なぜトヨタ「86」後期に前期のエンジンを搭載?「日本最北の86乗り」が2度のエンジンブローを乗り越えて開眼した境地とは
真冬のホワイトアウトで最初の悲劇到来
笠原さんが86のメンテナンスやチューニングを依頼していたのは、86&BRZオーナー間では北海道のみならず全国的にも有名な、札幌市の隣町、石狩市にあるマルマンモーターズ。2018年の冬、同店からの帰路で不運に巻き込まれた。日本海沿岸を北上していたが、その日は天候が悪く、吹雪、さらには走ったクルマが巻き上げる雪煙で視界がほぼゼロになるホワイトアウトがところどころで発生していた。 日中ヘッドライトを点灯してもヘッドライトが照らすのは、雪による銀幕のみ。視界は2~3mあるかないか。当然、笠原さんも慎重に走ってはいたが、突然目の間に停車していた事故車両が現れ、なす術なく追突。ニュースになるほどの多重玉突き事故の餌食となってしまい、トヨタ 86前期は廃車となってしまった。
人生初の新車! 86後期GRスポーツを購入
2019年、2台目のトヨタ 86として後期型GRスポーツのオーナーとなり、早速マルマンモーターズに持ち込み、エキマニからマフラーまで排気系をフルにパワークラフト製に変更するなどのチューニングを施した。同時にサーキット走行も楽しみ、タイムも徐々にあがってきて走り仲間&ライバルも増えてきたことで、よりタイムアップを目指し、走り方にも変化が表れてきた。その効果もあり2020年もタイムアップに成功し、2度目の86ライフは順調かと思われた。
十勝スピードウェイで2回のエンジンブロー……
2021年の秋、十勝スピードウェイの長いストレートで突然悲劇は訪れた。

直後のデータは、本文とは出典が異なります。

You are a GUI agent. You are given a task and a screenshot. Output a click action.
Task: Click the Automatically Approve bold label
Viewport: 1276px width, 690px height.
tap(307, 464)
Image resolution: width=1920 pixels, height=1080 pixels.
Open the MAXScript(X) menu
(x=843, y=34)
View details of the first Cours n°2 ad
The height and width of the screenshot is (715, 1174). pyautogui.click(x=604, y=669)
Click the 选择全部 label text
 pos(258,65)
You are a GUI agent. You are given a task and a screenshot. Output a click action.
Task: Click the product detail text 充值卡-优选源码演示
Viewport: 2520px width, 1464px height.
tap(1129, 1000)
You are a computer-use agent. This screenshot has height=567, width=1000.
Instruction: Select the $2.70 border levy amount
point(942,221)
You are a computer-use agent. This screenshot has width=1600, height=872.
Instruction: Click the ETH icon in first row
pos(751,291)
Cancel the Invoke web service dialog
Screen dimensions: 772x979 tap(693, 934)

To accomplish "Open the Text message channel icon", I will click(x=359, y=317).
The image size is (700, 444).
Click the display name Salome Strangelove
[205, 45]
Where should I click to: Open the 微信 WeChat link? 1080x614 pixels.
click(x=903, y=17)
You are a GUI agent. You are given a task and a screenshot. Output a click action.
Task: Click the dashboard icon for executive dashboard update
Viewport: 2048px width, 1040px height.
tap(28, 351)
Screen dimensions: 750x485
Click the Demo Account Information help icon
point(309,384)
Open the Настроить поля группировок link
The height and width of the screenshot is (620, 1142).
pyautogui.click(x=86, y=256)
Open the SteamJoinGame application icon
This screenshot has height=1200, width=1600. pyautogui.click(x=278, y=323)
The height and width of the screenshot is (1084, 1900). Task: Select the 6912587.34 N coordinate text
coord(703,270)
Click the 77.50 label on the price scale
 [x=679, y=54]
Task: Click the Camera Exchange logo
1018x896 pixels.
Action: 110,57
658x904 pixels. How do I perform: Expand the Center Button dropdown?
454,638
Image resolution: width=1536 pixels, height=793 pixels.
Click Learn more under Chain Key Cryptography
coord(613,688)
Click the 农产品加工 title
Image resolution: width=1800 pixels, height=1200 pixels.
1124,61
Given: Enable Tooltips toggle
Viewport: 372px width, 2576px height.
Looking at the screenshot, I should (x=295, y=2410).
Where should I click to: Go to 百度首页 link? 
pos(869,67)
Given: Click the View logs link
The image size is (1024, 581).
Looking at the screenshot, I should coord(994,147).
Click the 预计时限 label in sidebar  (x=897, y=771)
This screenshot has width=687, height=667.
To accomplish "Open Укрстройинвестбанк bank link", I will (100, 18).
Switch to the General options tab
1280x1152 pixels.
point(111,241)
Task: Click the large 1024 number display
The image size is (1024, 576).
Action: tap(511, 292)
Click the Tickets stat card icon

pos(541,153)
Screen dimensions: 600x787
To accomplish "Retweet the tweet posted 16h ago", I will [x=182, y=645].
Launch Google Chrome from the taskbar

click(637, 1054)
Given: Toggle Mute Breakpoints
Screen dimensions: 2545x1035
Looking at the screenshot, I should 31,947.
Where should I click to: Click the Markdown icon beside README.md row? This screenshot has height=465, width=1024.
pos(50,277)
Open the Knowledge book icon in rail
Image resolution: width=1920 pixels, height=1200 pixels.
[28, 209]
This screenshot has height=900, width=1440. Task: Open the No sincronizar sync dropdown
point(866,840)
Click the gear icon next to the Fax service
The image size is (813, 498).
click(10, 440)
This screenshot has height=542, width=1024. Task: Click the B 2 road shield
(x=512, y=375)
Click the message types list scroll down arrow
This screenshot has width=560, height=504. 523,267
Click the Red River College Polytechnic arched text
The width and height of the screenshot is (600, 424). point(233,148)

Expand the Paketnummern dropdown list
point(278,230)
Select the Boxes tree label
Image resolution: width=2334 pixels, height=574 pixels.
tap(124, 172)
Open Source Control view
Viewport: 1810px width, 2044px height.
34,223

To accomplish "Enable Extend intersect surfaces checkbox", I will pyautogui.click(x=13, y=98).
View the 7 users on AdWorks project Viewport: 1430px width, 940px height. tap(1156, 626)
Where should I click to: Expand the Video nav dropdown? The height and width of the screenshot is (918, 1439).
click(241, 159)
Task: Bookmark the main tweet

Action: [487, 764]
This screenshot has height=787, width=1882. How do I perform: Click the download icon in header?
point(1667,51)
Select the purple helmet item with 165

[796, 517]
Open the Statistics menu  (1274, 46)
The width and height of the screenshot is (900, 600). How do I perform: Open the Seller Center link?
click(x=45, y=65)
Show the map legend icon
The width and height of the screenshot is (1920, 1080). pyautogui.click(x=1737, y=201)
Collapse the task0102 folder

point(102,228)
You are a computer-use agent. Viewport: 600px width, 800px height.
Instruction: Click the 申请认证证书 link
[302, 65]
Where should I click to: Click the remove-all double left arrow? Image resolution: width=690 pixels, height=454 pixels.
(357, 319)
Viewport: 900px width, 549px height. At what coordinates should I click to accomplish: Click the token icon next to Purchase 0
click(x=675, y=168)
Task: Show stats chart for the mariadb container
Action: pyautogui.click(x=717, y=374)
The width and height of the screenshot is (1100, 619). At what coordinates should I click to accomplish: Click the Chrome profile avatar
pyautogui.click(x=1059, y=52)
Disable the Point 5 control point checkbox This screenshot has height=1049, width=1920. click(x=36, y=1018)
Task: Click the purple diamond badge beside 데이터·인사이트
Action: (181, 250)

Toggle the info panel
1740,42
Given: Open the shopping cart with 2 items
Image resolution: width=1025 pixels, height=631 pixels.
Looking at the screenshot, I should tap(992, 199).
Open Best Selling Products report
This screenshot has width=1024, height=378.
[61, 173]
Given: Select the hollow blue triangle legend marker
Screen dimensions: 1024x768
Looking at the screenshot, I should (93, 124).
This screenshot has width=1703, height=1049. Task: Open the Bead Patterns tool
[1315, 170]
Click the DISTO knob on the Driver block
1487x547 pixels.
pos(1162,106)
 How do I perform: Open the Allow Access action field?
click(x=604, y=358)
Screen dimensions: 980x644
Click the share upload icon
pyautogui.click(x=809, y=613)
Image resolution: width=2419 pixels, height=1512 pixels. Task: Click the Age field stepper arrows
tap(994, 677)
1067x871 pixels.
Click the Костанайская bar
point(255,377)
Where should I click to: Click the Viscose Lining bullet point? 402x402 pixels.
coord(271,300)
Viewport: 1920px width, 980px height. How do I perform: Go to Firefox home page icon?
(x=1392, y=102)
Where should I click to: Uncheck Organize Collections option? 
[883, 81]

5速ギアに入れた瞬間、エンジンがブローしたのだ。はっきりとした要因はわからなかったが、エンジンを開けてみるとバルブサージングが起きたのかインテークバルブが折れ、ピストンと当たった形跡があったとのこと。修理はディーラーにて行い、ほぼ新品エンジンといえる内容で修理し無事、復活をとげた エンジン修理から1万kmちょっと走行した2022年秋、またもや十勝スピードウェイで悲劇は起きた。今回は笠原さん自身が起こしたことを自覚していた。ストレートエンド、0.1秒を削るためにブレーキングしながらのシフトダウンの際に、5速から一気に3速にブチ込みオーバーレブ。9000回転オーバーまで回ったそうだ。その結果、ロッカーアームのピンが抜け、ヘッドカバーをブチ抜いてしまった。この時のエンジン修理はさすがにディーラーには依頼できなかったので、マルマンモーターズに相談することになった。